Aims: We proposed that circulating tumour cells (CTCs) are a viable source of tumour genetic material in which patient prognosis could be analysed. Firstly, we aimed to increase the sensitivity of an immunomagnetic enrichment protocol to capture CTCs. Secondly, we aimed to evaluate whole genome amplification methods for accurate single cells analysis to determine the genomic profile of UM cells. The combination of both aims would allow the use of UM CTCs for determining disease prognosis from an easily accessible blood sample.

Methodologies:

Aim 1 - To refine and evaluate methods for multi-marker immunomagnetic capture of UM CTCs. A tissue microarray (TMA) was created from 1mm cores taken from archived primary UM tissue. Normal tissue and cutaneous melanoma were added as controls. The TMA was stained by immunohistochemistry (IHC) for melanoma, melanocyte, and stem cell markers.
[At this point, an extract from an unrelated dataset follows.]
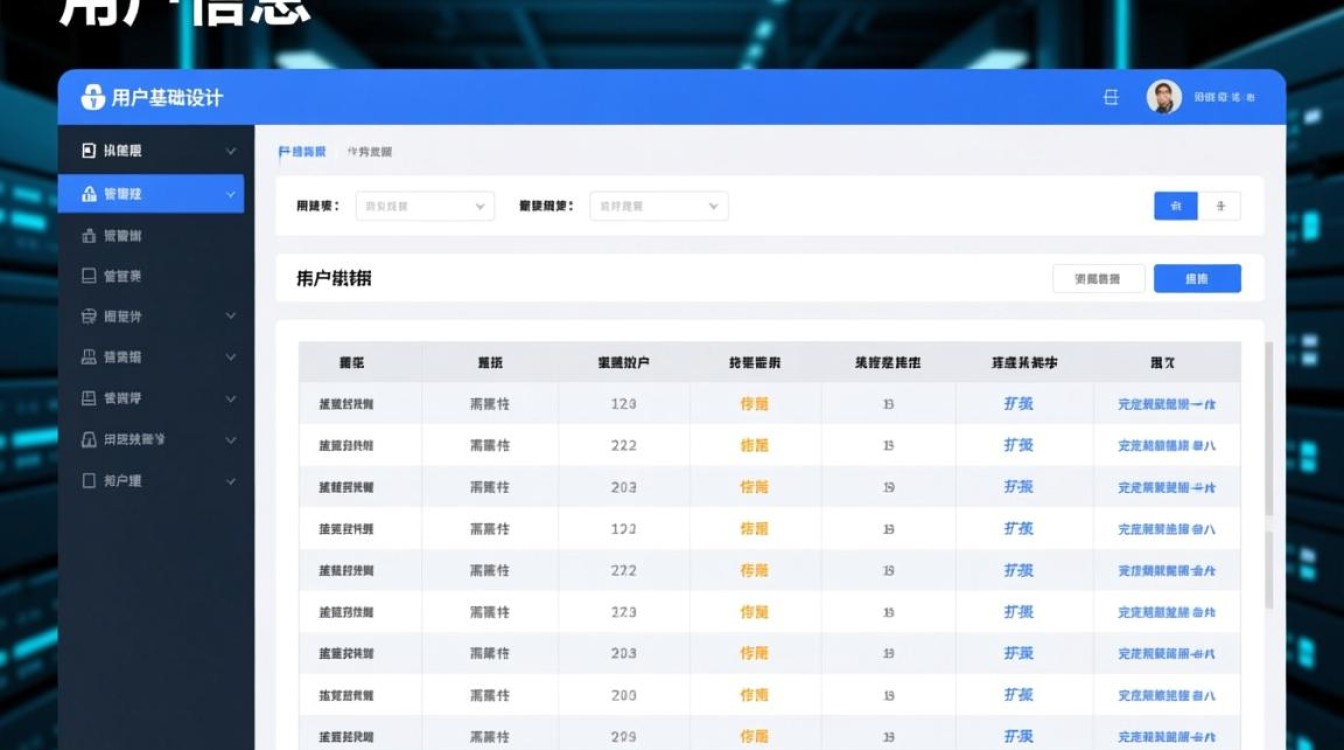Click the document icon on the first sidebar item

[88, 150]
Stained tissue was assessed to determine intensity and coverage of staining. In addition to primary UM tissue, five UM cell lines were assessed for the same markers using flow cytometry and immunocytochemistry. Given their high level of staining of UM, 5HT2B, ABCB5, surface gp100 (BETEB), MCAM, and MCSP were coated to immunomagnetic beads and used to determine the retrieval rate of UM cell lines cells spiked into peripheral blood mononuclear cells at a known quantity. CTCs could be detected by immunofluorescent staining of MART1, gp100, and S100β.
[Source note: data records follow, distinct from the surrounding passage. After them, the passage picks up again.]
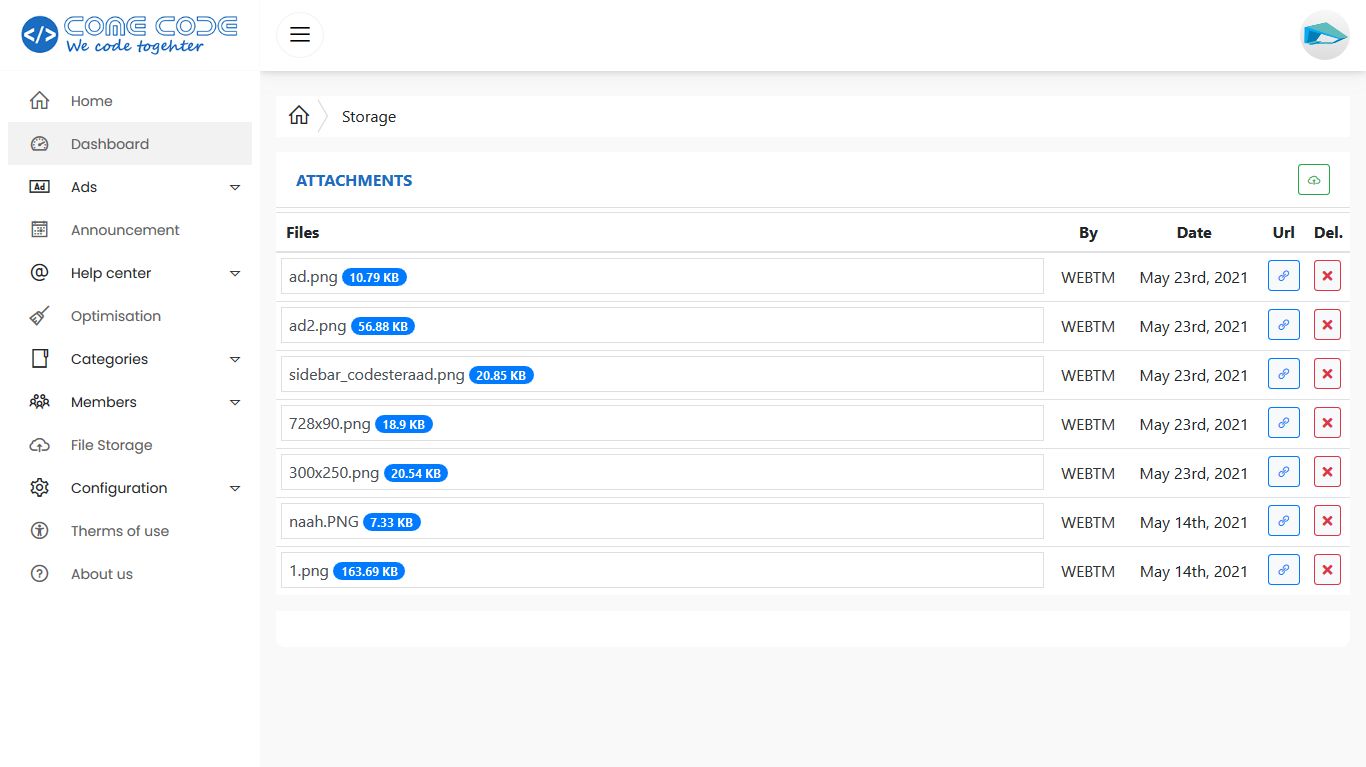1366x767 pixels.
Task: Copy URL link for 1.png
Action: (1283, 570)
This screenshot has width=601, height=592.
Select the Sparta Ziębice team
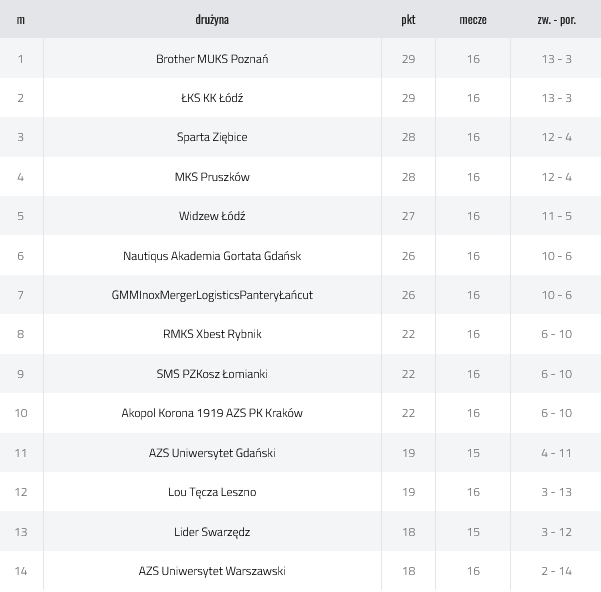point(212,137)
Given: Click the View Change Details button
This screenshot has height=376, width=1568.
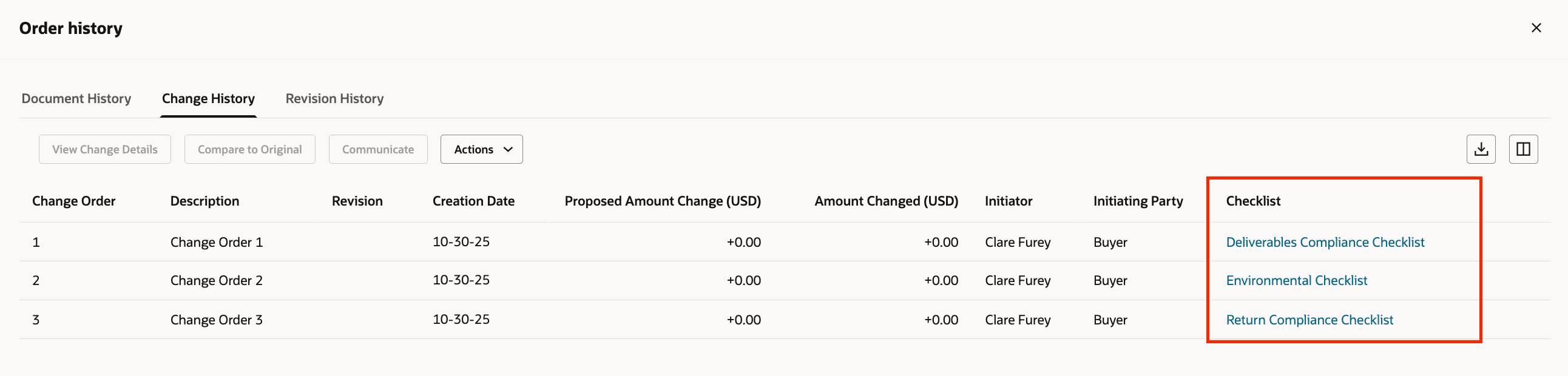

Aim 2 - Aim 2: To develop methodologies for the detection of genetic markers of metastatic propensity using single UM cells. Single UM cell line cells plus respective bulk genomic DNA whole genome amplified and bulk genomic DNA were amplified using PicoPlex and Repli-G WGA kits to determine each kits’ respective viability of detecting CNVs using low-pass (0.01-0.1x) whole genome sequencing (WGS) on the IonPGM platform. Peripheral blood mononuclear cells (PBMCs) were used as negative controls. In addition, we tested if these methods allowed accurate CNV data after fixation, permeabilisation, and immunostaining. After ensuring cell processing had no significant effects on genomic profile of single cells, blood samples from patients were processed to isolate CTCs from PBMCs. Isolated CTCs were then whole genome amplified using PicoPlex and shallow sequenced using the IonPGM system.
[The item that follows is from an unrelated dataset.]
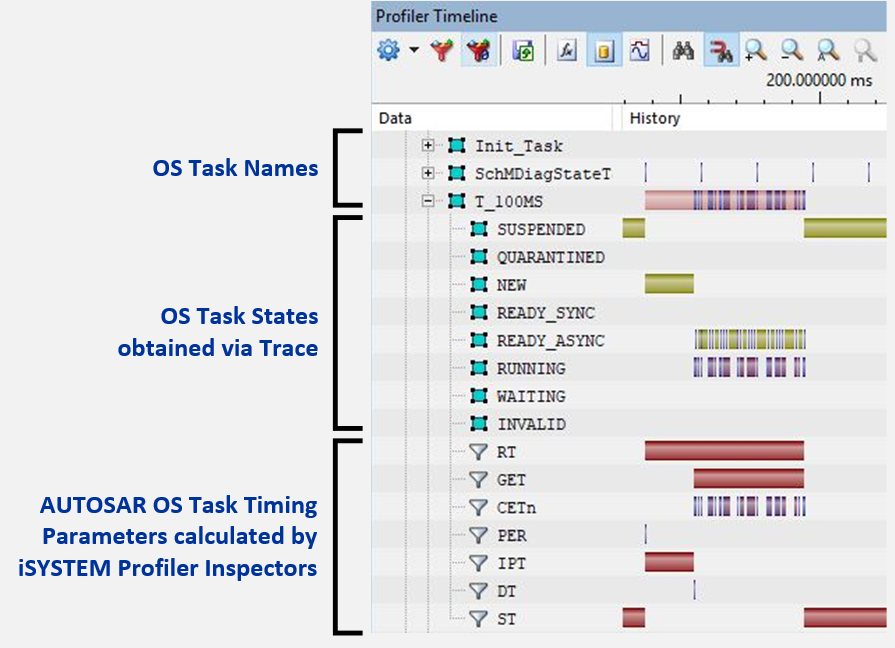Click the red RT bar in timeline
895x648 pixels.
724,452
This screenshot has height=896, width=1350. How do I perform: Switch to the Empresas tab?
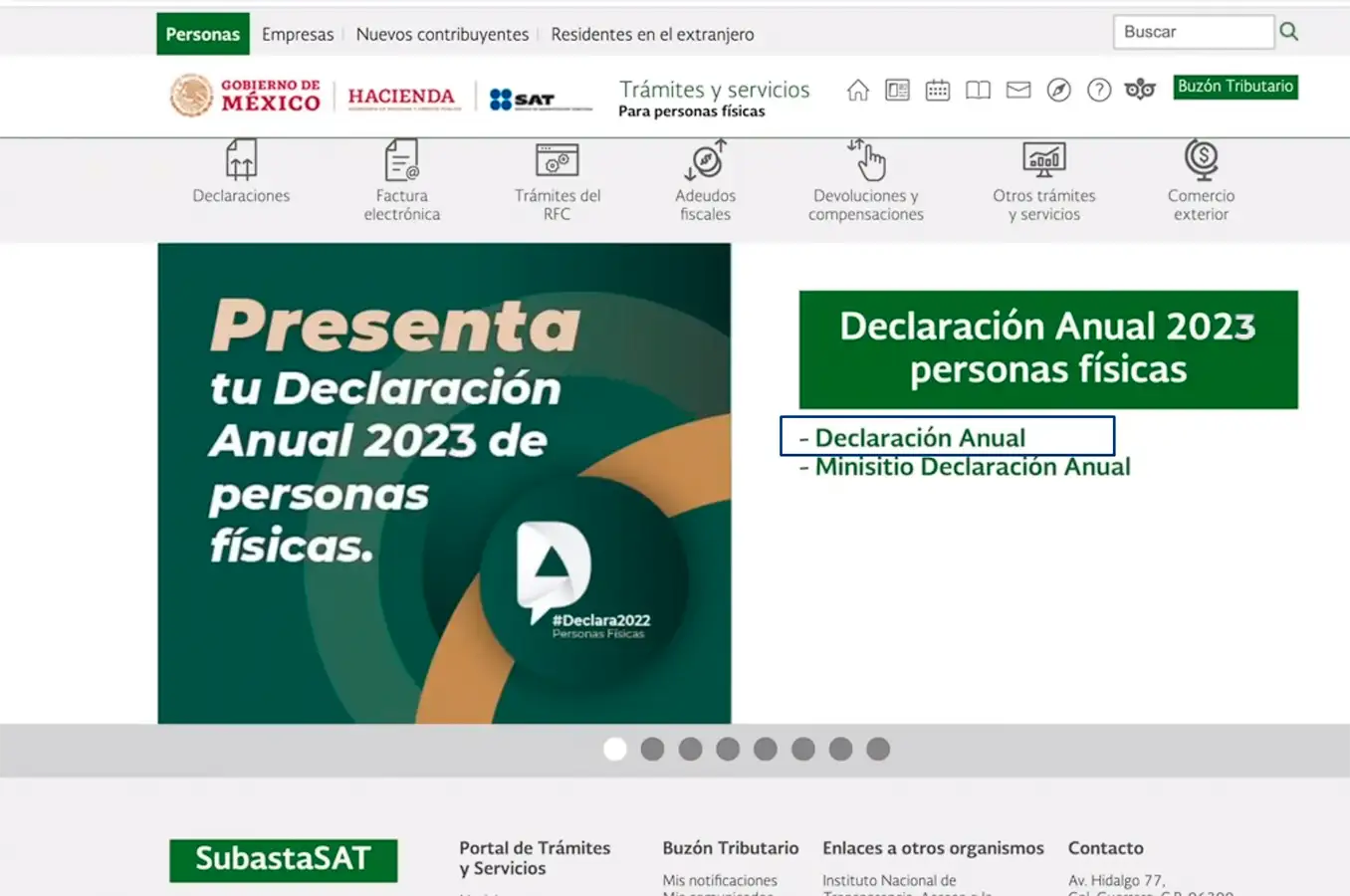298,34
Results: We validated several melanoma, melanocyte, and stem cell markers which have been previously shown to be expressed in cancer, cutaneous melanoma, or UM. We found that 5HT2B, and ABCB5, surface gp100 (BETEB), MCAM, and MCSP were highly expressed in primary UM tissue or UM cell lines and were able to immunomagnetically capture UM cell line cells. Concurrently, we validated the use of shallow (0.01x-0.1x depth) whole genome sequencing of single UM cells amplified using the PicoPlex WGA Kit and found that PicoPlex offered a robust method of amplifying single cells that have undergone immunomagnetic isolation, fixation, staining, and capture whilst retaining the original genetic profile of the parent cell line. Upon testing this in a patient, we found a gain of chromosome 8 which is an early event in UM tumourigenesis; aneuploidy of chromosome 8 is a genetic feature that may, with the aid of future studies, delineate patient metastatic risk.